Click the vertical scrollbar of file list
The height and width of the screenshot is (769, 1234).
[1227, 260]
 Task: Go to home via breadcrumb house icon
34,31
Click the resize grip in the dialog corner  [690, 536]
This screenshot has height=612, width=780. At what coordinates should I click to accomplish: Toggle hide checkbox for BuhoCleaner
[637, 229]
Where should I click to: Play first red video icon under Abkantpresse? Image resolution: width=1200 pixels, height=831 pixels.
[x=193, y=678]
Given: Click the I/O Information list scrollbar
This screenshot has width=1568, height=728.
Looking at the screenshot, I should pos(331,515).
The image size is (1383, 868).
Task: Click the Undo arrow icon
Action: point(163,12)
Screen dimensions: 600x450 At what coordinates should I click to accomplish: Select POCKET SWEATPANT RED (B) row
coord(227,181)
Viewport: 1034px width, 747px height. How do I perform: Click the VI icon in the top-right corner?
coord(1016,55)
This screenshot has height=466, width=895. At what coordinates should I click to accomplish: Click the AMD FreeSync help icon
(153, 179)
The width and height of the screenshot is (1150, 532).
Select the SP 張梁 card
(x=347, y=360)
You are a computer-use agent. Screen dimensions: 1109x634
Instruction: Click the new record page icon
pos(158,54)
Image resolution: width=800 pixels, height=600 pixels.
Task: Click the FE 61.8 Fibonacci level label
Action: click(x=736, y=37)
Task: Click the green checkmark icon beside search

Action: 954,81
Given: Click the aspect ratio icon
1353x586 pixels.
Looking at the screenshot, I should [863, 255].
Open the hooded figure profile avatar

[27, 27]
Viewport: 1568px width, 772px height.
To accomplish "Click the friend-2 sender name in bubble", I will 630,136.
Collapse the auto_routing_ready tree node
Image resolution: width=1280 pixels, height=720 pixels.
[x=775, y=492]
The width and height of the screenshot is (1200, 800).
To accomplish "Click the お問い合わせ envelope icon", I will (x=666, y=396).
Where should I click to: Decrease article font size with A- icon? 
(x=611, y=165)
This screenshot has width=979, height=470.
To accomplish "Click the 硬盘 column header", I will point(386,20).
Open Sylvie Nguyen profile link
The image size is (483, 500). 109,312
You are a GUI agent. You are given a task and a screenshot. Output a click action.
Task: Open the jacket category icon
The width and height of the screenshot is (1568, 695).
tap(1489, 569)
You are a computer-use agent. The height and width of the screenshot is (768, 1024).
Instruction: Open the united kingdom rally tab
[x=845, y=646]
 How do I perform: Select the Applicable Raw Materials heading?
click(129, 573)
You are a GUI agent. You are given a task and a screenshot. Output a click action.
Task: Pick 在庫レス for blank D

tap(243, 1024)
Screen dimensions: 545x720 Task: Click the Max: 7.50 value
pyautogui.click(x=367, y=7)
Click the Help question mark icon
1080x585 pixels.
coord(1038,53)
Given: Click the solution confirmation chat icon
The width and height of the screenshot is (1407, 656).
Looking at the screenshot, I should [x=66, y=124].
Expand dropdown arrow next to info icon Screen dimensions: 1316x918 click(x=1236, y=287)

****************

● ASSIGNMENT
Go through the entries and report every line with the string "scrollbar".

● EXERCISE RESULT
Click the vertical scrollbar of file list
Given: Click the I/O Information list scrollbar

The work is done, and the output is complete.